Pixel coordinate grounding data
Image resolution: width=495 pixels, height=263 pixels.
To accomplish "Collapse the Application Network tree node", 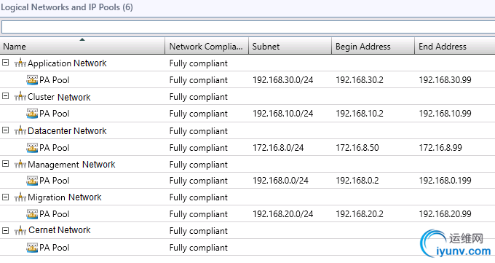I will [x=5, y=62].
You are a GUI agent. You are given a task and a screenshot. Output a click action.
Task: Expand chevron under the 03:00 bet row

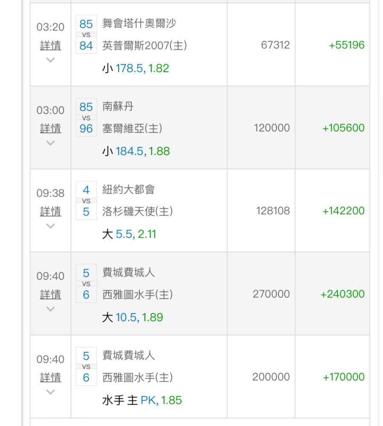click(x=51, y=143)
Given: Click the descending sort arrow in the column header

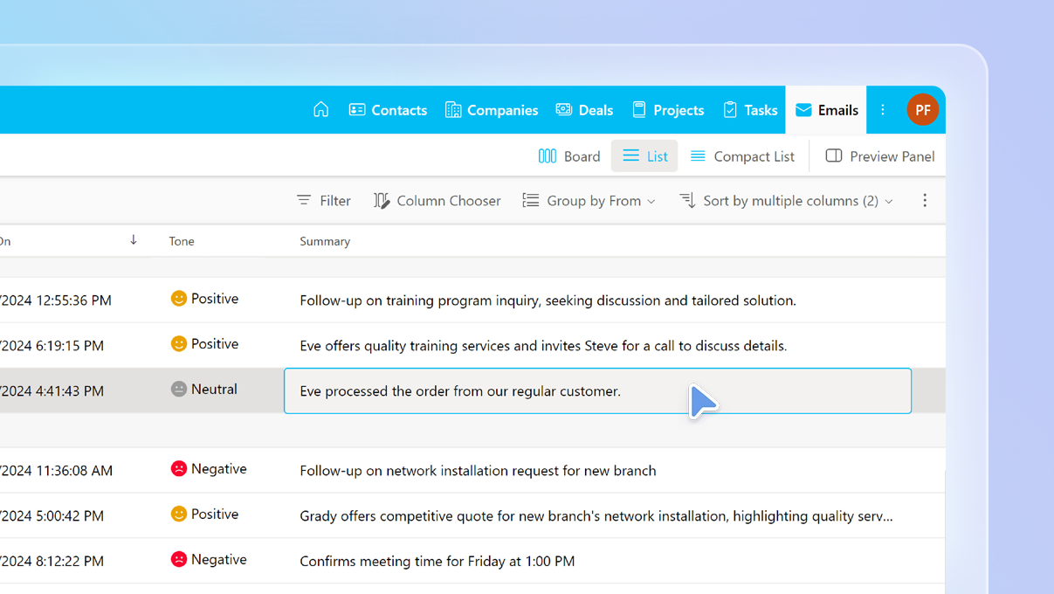Looking at the screenshot, I should click(x=133, y=239).
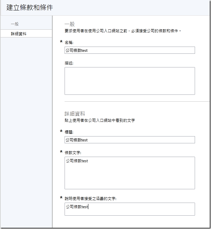Click the 名稱 text input field

(x=129, y=50)
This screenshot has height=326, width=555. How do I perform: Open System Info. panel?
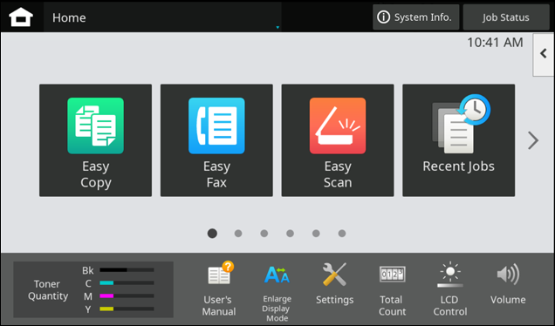pyautogui.click(x=416, y=17)
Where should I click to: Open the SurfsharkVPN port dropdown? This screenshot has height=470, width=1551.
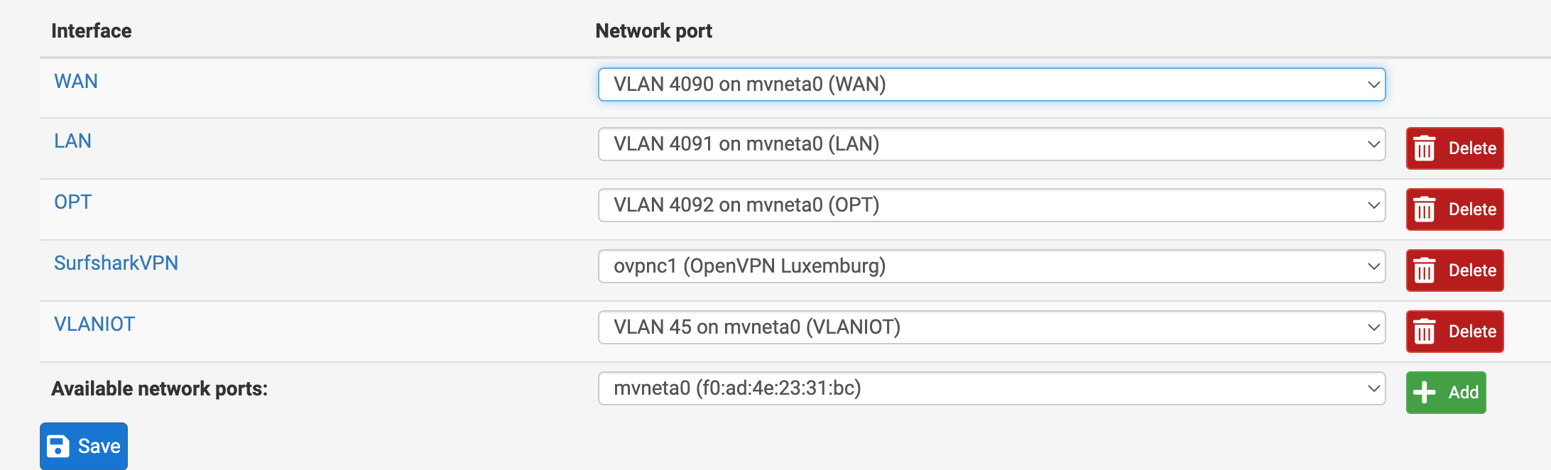[991, 266]
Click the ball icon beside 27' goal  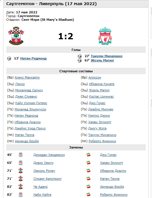[x=80, y=56]
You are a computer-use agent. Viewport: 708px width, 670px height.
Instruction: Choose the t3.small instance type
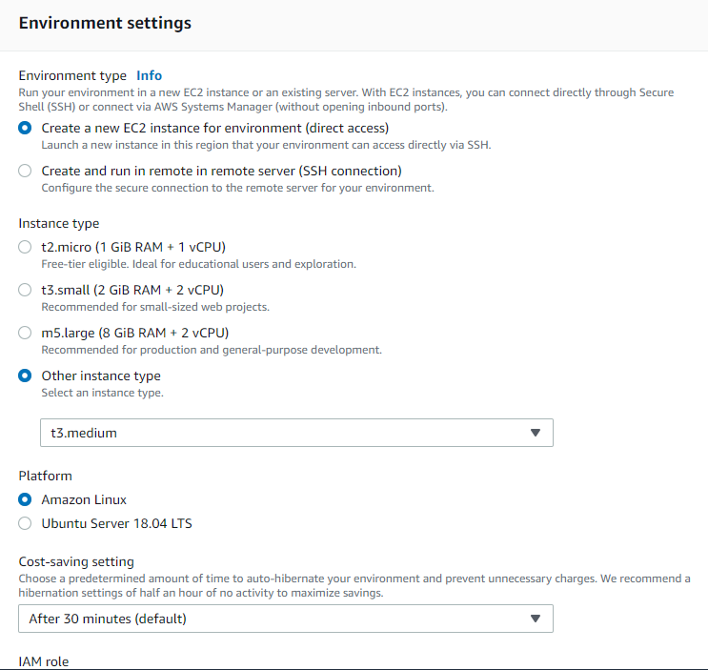pyautogui.click(x=25, y=290)

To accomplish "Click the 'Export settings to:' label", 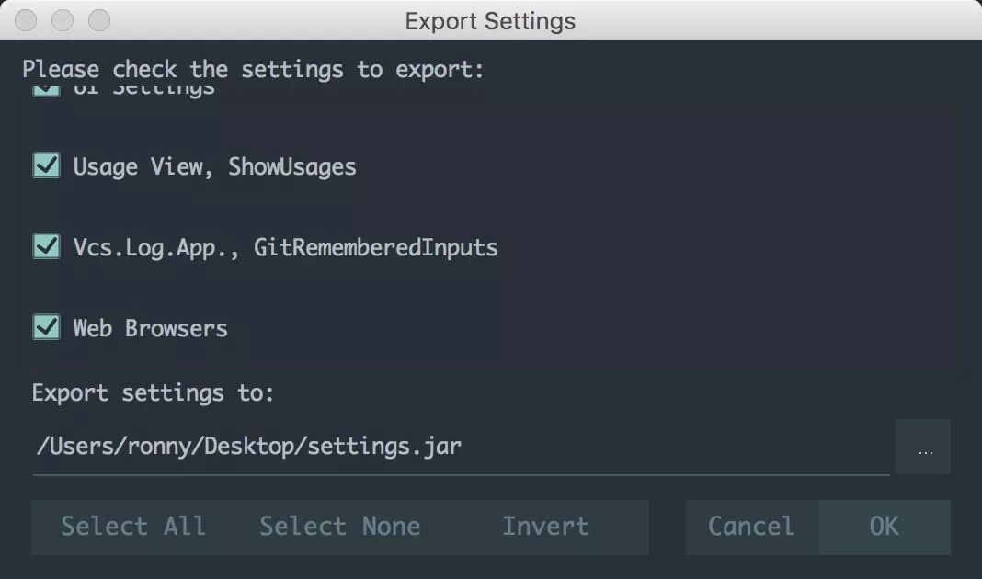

TASK INSTRUCTIONS » The answer must consist solely of the lines from the line containing "You are a computer-use" to the end of the data, reproduced exactly, with every picture left out.

WRITTEN RESPONSE »
You are a computer-use agent. Viewport: 708px width, 670px height.
Instruction: Choose the t3.small instance type
pyautogui.click(x=25, y=290)

To accomplish "Click the 'Export settings to:' label", 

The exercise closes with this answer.